What is the rationale for [dcl.constexpr]p5 (http://eel.is/c++draft/dcl.constexpr#5)?
For a non-template, non-defaulted constexpr function or a non-template, non-defaulted, non-inheriting constexpr constructor, if no argument values exist such that an invocation of the function or constructor could be an evaluated subexpression of a core constant expression ([expr.const]), or, for a constructor, a constant initializer for some object ([basic.start.init]), the program is ill-formed; no diagnostic required.
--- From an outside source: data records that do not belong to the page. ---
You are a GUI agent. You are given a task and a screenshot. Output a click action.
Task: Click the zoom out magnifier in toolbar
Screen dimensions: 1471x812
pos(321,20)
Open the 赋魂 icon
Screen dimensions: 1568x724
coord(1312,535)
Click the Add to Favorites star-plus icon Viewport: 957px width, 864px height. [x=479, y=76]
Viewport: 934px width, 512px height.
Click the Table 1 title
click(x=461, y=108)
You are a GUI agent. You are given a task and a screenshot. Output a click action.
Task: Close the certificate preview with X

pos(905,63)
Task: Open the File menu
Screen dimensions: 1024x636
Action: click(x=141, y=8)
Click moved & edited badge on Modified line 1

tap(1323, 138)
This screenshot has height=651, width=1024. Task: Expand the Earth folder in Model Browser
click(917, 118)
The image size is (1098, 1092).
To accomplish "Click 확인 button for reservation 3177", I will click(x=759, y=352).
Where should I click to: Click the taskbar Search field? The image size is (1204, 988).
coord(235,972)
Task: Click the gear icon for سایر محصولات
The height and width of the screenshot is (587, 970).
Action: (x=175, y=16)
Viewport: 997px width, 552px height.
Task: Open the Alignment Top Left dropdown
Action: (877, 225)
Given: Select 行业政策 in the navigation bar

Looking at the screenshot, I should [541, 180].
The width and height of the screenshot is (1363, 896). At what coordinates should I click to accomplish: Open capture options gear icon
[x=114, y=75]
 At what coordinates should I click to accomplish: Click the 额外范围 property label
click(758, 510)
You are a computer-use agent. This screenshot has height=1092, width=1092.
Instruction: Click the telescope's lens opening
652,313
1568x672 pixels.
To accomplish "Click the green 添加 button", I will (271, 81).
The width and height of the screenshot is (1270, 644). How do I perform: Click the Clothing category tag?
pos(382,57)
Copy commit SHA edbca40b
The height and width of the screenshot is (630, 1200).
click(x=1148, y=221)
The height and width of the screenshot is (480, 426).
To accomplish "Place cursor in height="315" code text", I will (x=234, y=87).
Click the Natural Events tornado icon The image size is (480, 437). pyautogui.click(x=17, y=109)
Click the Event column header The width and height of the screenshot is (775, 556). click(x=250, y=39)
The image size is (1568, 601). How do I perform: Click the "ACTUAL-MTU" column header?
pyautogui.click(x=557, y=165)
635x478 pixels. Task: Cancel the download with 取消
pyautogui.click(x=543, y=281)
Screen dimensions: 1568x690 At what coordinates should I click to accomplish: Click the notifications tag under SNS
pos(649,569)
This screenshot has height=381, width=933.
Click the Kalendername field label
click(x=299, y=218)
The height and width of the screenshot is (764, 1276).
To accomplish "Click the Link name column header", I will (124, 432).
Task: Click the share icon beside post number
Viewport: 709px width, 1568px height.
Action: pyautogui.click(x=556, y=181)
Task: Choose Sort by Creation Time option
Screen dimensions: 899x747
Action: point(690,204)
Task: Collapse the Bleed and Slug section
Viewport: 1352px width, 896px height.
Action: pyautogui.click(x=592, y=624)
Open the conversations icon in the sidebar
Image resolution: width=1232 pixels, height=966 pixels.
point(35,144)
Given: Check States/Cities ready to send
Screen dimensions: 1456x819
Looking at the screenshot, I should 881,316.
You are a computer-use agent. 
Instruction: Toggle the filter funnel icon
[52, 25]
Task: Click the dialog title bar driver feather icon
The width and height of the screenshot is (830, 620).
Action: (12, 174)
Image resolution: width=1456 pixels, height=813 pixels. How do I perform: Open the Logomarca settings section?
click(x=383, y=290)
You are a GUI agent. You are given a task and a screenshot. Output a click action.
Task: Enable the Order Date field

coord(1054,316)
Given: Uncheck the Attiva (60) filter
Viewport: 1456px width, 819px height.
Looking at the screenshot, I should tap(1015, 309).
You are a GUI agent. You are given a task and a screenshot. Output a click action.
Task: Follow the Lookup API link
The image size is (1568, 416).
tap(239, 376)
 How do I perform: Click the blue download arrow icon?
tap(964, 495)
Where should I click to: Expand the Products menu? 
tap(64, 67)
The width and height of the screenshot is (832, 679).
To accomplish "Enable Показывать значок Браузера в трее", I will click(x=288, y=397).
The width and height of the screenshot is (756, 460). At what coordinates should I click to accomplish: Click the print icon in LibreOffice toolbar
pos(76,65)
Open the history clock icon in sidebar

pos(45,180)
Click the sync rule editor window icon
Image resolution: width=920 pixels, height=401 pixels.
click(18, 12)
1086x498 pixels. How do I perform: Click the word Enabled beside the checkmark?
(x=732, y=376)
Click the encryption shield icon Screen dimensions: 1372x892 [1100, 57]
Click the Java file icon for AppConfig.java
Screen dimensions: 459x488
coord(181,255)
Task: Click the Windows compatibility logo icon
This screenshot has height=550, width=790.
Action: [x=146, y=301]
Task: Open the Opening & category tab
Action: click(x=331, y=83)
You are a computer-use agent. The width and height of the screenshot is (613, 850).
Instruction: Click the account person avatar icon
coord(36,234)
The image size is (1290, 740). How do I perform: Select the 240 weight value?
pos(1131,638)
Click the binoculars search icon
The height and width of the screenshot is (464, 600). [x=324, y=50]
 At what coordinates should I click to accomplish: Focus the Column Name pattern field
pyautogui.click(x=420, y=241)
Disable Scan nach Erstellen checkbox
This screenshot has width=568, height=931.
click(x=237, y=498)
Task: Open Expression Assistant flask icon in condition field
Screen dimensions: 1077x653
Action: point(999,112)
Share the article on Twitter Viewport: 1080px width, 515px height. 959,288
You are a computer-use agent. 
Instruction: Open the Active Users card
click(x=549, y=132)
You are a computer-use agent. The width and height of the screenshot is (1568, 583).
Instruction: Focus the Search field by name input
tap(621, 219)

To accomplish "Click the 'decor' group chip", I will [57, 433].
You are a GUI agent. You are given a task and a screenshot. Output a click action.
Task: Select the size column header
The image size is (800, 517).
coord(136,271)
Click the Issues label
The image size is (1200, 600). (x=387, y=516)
If a program violated this rule, declaring the offending function constexpr was useless. So what? Isn't it better to accept useless uses of the decl-specifier constexpr instead of triggering undefined behaviour (by no diagnostics required)? In addition to the problem with undefined behaviour we also have the additional complexity of having the rule [dcl.constexpr]p5 in the standard.
An implementation can still provide useful diagnostic messages in some cases that it is able to detect (warnings by convention). Just like in the following case:
int main() { 0; }
The expression in main there is well-formed but useless. Some compilers issue a diagnostic message anyway (and they are allowed to) in the form of a warning.
I understand that [dcl.constexpr]p5 cannot require diagnostics, so i'm not asking about that. I'm just asking about why this rule is even in the standard.